Egypt has financed 2,176 projects in 27 governorates since 2013 through a Saudi Arabian grant worth $200 million, Minister of International Cooperation Rania El-Mashat said on Thursday.
These projects have generated 12,000 jobs in the Egyptian market, El-Mashat added.
The Egyptian minister made her comments during an online meeting with the director-general of operation and head of the Saudi Grant Management Committee at the Saudi Fund for Development (SFD) Hassan Al-Attas, Ahram Online reported.
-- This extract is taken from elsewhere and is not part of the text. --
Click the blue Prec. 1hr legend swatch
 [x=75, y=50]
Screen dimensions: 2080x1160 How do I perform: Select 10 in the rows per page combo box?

The committee’s projects in Egypt have helped in achieving the sustainable development goals, asserting the necessity of the funds extended by the committee to finance the small and medium-sized projects in Egypt over the coming period, El-Mashat added.
She also stressed the promising future of the projects in light of the People, Projects, and Purpose narrative that the ministry has launched recently with the aim of shedding light on developmental partnership.
The committee’s future funds are expected to focus on small projects and innovative enterprises in the neediest governorates in Upper Egypt, according to El-Mashat.
Al-Attas said the Saudi’s SFD projects will increase in the coming period as the committee plays a role in enhancing developmental cooperation between Egypt and Saudi Arabia.
The Grant Committee Management is affiliated to the SFD and is a managing committee for financing small and medium-sized projects in Egypt in 2013.
The SFD’s capital is worth $31 billion, introducing total funding of $61 billion to 83 beneficiary countries, including Egypt.
Amid the COVID-19 crisis and subsequent implications on the global economy, Egypt has expanded its partnerships and cooperation with global and regional institutions to receive facilities and loans to deal with the likely impacts of the pandemic on its economy and to maintain the gains of its economic reform programme.
Saudi Arabia’s direct investment in Egypt witnessed a drop by 43.3 percent during the first quarter of the financial year 2019/2020, recording $69.3 million, down from $122.4 million during the same period of the financial year 2018/2019, according to the Central Bank of Egypt’s latest data announced in January 2020.